- _REQUIRED TASK_
Copy out the entries word for word, beginning at the line that contains "The image size is (1244, 665)." and stopping after the line that contains "I will point(1207,254).".

───── TASK DATA ─────

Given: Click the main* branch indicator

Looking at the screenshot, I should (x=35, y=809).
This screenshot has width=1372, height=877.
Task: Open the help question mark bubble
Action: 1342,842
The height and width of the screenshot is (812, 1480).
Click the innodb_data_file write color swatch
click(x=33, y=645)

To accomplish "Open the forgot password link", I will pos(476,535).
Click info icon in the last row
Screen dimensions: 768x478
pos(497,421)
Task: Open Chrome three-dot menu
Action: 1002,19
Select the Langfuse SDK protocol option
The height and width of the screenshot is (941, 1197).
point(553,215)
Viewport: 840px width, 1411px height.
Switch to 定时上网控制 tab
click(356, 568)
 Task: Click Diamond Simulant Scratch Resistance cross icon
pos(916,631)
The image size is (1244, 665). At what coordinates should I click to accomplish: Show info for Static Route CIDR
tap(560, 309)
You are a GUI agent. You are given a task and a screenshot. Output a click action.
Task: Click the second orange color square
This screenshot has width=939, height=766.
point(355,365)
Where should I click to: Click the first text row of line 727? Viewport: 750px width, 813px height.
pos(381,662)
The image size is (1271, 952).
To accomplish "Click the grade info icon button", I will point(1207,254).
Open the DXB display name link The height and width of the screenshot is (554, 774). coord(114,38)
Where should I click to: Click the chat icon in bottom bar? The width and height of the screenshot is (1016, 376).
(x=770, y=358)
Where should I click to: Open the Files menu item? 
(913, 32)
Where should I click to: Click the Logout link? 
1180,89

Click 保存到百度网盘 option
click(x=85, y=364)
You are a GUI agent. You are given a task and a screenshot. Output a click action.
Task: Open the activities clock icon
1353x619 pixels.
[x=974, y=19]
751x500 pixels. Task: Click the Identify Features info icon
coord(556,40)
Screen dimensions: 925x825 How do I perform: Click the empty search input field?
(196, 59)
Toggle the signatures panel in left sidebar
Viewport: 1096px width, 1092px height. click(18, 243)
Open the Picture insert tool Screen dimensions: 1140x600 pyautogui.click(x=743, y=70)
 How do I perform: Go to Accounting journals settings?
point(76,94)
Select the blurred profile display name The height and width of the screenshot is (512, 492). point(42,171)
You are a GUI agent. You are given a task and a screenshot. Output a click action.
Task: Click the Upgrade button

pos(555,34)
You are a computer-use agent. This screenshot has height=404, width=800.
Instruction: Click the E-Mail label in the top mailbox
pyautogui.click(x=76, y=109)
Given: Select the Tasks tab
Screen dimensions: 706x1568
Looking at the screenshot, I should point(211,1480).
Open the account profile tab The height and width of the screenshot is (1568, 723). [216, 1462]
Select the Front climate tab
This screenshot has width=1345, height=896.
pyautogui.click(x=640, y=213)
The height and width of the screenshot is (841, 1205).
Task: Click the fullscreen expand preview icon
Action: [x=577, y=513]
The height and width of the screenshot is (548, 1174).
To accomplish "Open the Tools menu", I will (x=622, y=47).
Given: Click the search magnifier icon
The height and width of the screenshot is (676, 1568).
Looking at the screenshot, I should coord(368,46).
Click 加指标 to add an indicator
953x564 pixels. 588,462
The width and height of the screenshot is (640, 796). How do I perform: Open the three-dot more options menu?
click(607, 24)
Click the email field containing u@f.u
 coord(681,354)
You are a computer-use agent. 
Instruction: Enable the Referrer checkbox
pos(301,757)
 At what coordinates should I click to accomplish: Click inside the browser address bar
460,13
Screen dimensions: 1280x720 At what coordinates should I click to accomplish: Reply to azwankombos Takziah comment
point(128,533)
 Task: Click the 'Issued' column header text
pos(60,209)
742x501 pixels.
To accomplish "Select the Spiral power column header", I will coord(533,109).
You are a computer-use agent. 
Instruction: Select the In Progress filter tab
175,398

─────

- _WRITTEN SOLUTION_
The image size is (1244, 665). At what coordinates should I click to accomplish: Show info for Static Route CIDR
tap(560, 309)
You are a GUI agent. You are given a task and a screenshot. Output a click action.
Task: Click the second orange color square
This screenshot has width=939, height=766.
point(355,365)
Where should I click to: Click the first text row of line 727? Viewport: 750px width, 813px height.
pos(381,662)
The image size is (1271, 952).
To accomplish "Click the grade info icon button", I will point(1207,254).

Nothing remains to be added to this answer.